* Task directions *
Only an exact repetition of the lines from the one that holds "The image size is (1334, 860)." to the end of the records is wanted.

Stored records:

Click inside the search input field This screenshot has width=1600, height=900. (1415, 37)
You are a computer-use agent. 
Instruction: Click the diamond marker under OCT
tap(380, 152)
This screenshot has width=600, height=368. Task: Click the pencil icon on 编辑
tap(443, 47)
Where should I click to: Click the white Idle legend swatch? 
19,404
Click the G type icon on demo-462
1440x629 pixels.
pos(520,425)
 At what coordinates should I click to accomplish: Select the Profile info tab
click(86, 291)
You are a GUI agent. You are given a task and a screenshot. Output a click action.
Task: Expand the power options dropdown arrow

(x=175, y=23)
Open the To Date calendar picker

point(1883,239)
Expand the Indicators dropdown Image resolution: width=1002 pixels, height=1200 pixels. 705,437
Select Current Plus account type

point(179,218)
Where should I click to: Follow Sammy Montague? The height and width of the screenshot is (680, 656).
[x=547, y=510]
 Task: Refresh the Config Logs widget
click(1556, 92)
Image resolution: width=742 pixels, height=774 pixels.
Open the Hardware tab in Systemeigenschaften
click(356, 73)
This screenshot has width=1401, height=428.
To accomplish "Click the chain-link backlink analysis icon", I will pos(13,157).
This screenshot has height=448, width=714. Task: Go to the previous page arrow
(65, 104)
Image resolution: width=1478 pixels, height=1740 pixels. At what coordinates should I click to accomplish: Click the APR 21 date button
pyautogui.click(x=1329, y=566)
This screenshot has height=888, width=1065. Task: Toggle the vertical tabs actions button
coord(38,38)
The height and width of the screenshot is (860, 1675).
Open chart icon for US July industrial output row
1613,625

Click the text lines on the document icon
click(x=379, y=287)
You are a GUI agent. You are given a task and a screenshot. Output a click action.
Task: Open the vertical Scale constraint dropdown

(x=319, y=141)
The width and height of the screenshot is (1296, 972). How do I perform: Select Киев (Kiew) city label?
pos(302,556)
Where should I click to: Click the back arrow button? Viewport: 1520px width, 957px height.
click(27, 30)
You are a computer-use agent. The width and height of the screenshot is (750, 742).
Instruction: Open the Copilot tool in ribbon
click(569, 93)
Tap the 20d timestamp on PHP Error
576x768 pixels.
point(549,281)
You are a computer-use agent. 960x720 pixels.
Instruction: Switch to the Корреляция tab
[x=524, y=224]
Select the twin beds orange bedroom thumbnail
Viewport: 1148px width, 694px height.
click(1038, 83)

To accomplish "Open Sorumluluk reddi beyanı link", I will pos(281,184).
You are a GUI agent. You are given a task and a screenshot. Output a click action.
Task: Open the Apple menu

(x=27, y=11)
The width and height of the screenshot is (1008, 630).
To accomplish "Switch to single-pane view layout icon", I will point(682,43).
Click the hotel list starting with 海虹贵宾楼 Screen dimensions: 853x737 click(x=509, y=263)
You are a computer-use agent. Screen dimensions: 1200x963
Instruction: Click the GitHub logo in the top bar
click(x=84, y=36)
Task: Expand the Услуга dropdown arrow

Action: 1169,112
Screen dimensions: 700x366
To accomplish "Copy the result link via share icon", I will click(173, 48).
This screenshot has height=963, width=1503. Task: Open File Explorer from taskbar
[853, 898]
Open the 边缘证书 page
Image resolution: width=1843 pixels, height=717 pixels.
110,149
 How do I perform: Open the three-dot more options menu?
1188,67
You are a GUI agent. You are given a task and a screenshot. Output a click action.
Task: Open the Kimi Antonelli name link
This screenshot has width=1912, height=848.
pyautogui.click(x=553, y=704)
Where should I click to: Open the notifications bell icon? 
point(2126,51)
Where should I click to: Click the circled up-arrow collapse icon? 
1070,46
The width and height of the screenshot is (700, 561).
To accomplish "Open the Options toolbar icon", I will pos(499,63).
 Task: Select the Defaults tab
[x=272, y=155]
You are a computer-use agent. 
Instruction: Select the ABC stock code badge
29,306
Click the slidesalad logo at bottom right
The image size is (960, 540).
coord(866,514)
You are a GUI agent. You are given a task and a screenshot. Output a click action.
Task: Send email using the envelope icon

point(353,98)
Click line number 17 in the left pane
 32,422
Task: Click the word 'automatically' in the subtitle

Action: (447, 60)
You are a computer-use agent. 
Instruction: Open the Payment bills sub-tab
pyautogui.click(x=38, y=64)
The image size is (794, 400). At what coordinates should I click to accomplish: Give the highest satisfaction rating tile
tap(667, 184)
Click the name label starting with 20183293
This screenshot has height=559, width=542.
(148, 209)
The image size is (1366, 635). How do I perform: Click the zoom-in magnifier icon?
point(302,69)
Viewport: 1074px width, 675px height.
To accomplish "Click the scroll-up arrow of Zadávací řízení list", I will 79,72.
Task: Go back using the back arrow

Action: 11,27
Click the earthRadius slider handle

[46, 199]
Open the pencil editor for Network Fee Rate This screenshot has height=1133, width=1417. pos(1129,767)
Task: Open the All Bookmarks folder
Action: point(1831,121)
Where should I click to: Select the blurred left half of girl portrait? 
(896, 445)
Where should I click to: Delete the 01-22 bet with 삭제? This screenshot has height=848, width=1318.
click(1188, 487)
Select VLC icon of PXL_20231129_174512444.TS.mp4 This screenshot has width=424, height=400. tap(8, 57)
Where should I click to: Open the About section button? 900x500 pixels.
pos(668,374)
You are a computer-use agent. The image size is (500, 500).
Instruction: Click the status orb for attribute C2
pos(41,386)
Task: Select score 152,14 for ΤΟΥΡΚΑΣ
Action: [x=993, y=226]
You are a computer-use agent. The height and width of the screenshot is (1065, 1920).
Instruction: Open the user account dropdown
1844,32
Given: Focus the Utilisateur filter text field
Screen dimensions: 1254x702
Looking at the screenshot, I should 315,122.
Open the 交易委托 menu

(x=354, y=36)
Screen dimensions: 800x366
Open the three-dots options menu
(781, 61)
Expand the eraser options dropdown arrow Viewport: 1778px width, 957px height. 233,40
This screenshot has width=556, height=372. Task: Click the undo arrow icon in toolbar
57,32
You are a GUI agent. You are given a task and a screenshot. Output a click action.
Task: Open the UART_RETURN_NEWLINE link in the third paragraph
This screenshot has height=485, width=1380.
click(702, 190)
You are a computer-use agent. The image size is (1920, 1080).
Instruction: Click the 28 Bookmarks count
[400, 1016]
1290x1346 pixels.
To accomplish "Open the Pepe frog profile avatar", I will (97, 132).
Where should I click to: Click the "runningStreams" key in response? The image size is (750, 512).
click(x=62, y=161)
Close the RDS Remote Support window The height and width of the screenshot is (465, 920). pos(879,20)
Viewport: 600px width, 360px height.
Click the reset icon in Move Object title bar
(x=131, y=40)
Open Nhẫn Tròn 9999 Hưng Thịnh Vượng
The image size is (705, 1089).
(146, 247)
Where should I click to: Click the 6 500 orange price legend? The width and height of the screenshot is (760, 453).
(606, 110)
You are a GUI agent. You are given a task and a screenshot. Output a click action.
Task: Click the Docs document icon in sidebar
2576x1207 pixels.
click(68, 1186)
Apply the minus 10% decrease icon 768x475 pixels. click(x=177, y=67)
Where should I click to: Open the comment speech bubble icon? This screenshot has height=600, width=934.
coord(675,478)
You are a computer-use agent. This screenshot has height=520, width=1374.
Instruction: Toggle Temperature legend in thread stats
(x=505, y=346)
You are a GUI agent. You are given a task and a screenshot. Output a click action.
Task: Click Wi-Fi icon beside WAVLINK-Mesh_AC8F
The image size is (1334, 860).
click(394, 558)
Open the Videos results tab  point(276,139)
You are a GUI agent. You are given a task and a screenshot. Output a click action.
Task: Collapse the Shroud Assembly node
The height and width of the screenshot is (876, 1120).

* The completed task *
The image size is (1334, 860).
click(394, 558)
Open the Videos results tab  point(276,139)
You are a GUI agent. You are given a task and a screenshot. Output a click action.
Task: Collapse the Shroud Assembly node
The height and width of the screenshot is (876, 1120).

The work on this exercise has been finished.